The video showcases a novel approach combining a large language model with parallelized Monte Carlo tree search to achieve faster and more accurate in-context learning on complex mathematical categorization tasks, producing interpretable predictor functions. Key innovations include cyclic learning with reflection, exploration-exploitation strategies, and dynamic visualizations, leading to significant performance improvements and plans for broader applications.

artesia · 11 September 2025 06:44

In this video, the creator presents a significant breakthrough in in-context learning using a large language model (LLM) combined with a parallelized tree search algorithm.

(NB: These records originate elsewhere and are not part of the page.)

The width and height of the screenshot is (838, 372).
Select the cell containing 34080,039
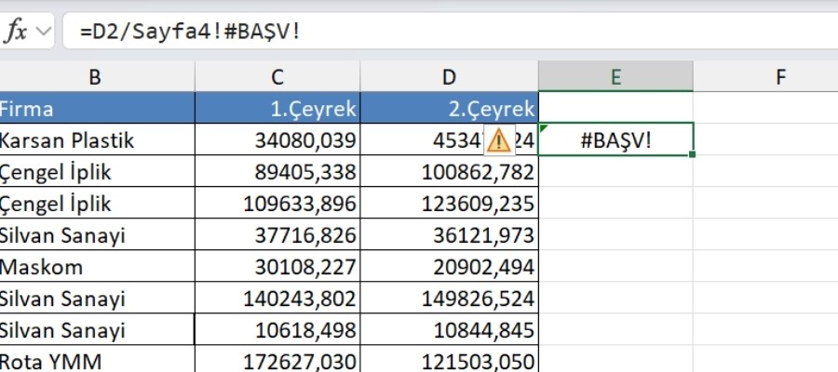(x=277, y=140)
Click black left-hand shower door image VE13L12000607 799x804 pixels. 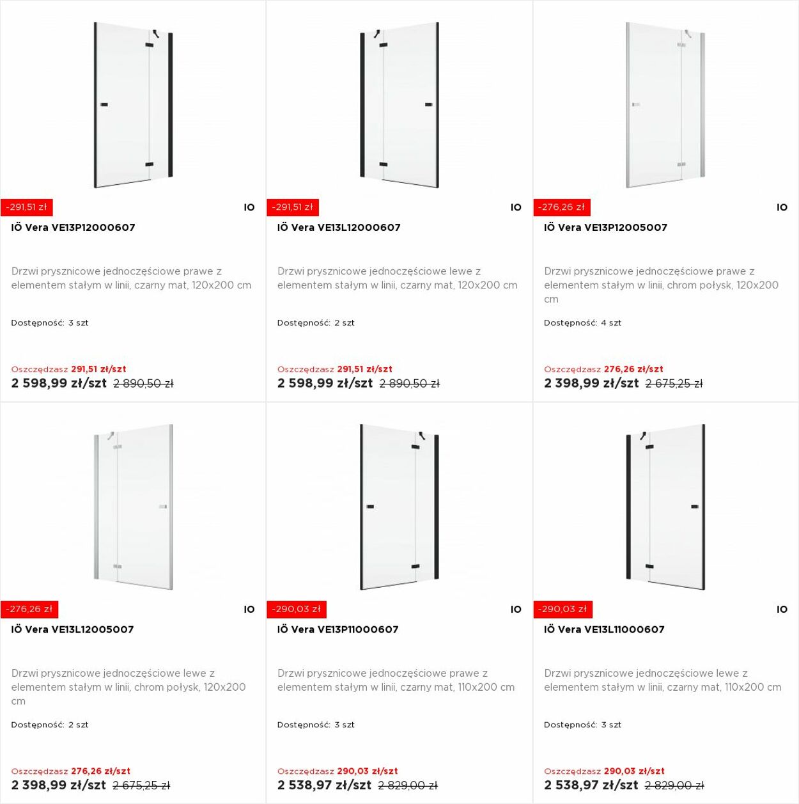pos(400,106)
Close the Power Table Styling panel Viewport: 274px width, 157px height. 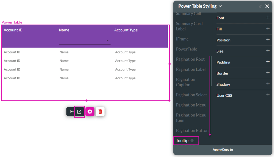tap(267, 6)
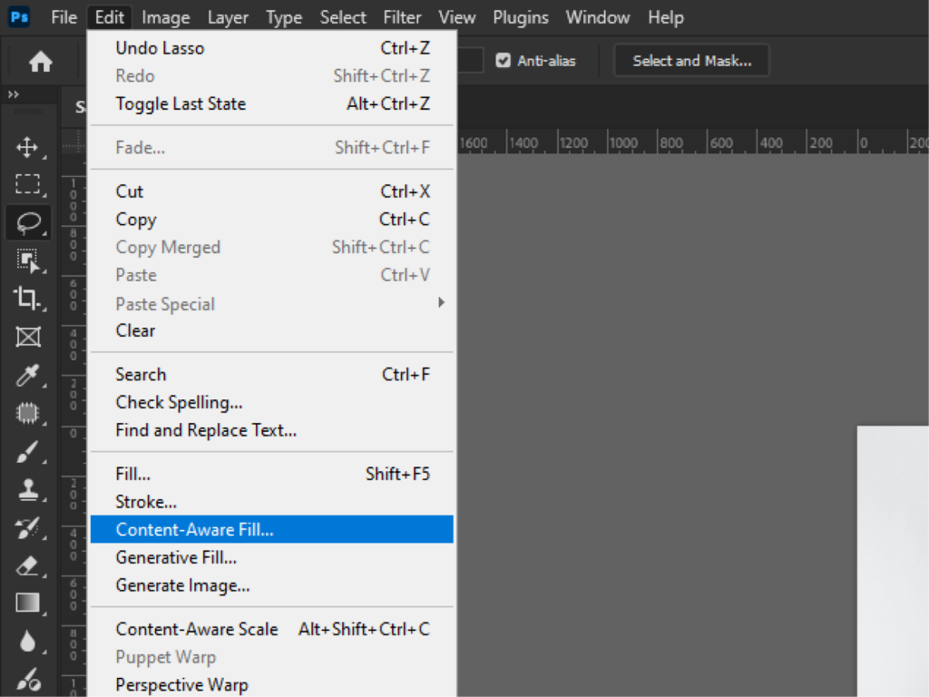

This approach achieved a 15-fold speedup and a 20% increase in accuracy compared to previous methods. The model reached 72% accuracy on a complex mathematical problem involving categorizing data based on five variables, outperforming earlier results that took much longer to achieve similar accuracy. The system explores multiple solution branches in parallel, generating thousands of predictor functions and refining them iteratively through strategic reflection and cyclic learning.

The dataset used consists of 10,000 rows with five variables (A, B, C, D, E) each ranging from 1 to 100, and an output category from 1 to 4. The challenge lies in discovering the underlying mathematical relationship that maps these variables to their categories. While traditional machine learning models like random forests or XGBoost can achieve over 95% accuracy, they act as black boxes. In contrast, this LLM-based approach produces interpretable predictor functions, offering insights into the possible mathematical relationships, even though some of the generated solutions are complex.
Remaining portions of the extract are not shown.